Public disinvestment and neglect emerge as a common feature in the three neighbourhoods we were working on.

Our initial cross-continental conversations felt particularly exciting at that time, as we started bringing references and recent experiences to the discussion. It soon became clear that we should add a conversation chapter to the book, although this was not part of the initial plan, and I invited Matthew Barac to moderate the conversation. I also invited AbdouMaliq Simone and Ines Weizman, external examiner and supervisor of my PhD, respectively, to contribute a foreword and afterword. A rich intellectual dialogue emerged through the discussions with these contributors.

KOOZ The publication presents a toolkit of seven methods ranging from collaborative fieldwork to institution building, archival research and dissident practice, unveiling the methodology employed in architectural projects in contested communities. What informed the creation of this toolkit? Borrowing from the fields of sociology, anthropology and geography, how does the methodology expand and challenge the conventional tools deployed by architects?

PM The toolkit of methods I present in the book is not a “science” in itself. Some of the methods and techniques used in the social sciences can be both feasible and effective for addressing the questions and concerns present in neighbourhoods considered “critical”. Nevertheless, those methods are a mere supplement to the more hybrid reach of architectural practice. Architectural studies require a distinctive approach, mobilising different methods to highlight temporal and spatial connections or to reveal the gradual assembling, vitality or dismantling of a neighbourhood.

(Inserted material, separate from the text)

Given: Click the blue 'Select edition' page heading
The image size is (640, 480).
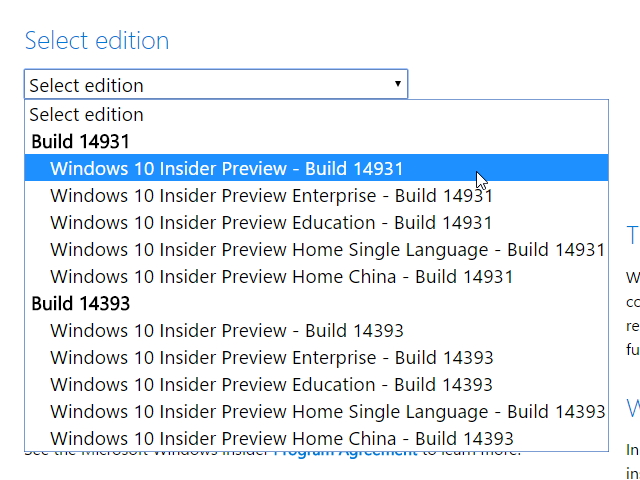Looking at the screenshot, I should click(x=96, y=41).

In this book, which is concerned with comprehending urban fragments where architecture plays a central role, we seek a hermeneutics of practice. “Practice” itself becomes a form of understanding.

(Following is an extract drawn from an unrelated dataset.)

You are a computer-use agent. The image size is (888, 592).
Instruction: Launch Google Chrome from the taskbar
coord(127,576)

In this book, we seek to orient our research towards context rather than individual subjectivity. We view practical knowledge as the primary vehicle for understanding how different methods contribute to a design topic. This methodology draws on the notion of hermeneutics, which may be described as the capacity to explain or interpret, or simply the “art of understanding”, as Gadamer would put it. In this book, which is concerned with comprehending urban fragments where architecture plays a central role, we seek a hermeneutics of practice. “Practice” itself becomes a form of understanding.

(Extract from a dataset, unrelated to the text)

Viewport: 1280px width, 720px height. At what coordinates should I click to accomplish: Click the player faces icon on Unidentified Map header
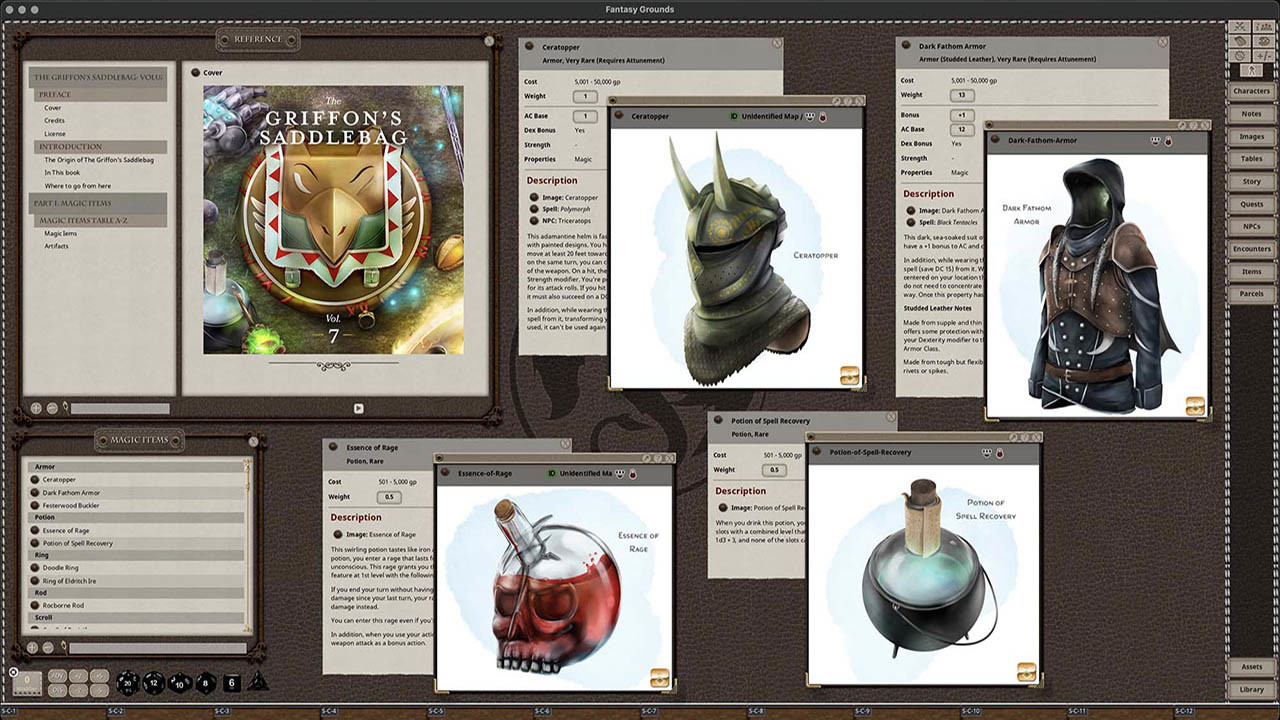[809, 116]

The outcome of this theoretical and philosophical approach is that we find a way of navigating from very local experiences of a city’s spatiality and materiality to more sophisticated, specialised discourses (from economics, politics, etc.) without absorbing architecture into a mere “concept”. This results in a far lesser degree of certainty than the methods used in the natural sciences. In other words, the methodological approach employed in these architectural experiences emerges amid the uncertainties of sociability and human interchange. On this premise, a combination of methods are used to enable continuous learning and collaborative action.

The methodological approach employed in these architectural experiences emerges amid the uncertainties of sociability and human interchange.

The evolution of the practical methods used in a project over time plays a key role in shaping its outcomes and our primary methodological concern relates to the manner in which different approaches and results interact with one another. The methodology used in our projects is the product of constant negotiation between the neighbourhood and external institutions. Against this backdrop, a “promiscuity” of methods is preferable if we are to capture the diversity and complexity of the phenomena at work. Exploring the hybrid conditions of a “critical neighbourhood” calls for a hybrid, interdisciplinary methodology. In my introduction to the book, I attempt to identify seven methods that can inform an engaged architecture in “critical” urban situations.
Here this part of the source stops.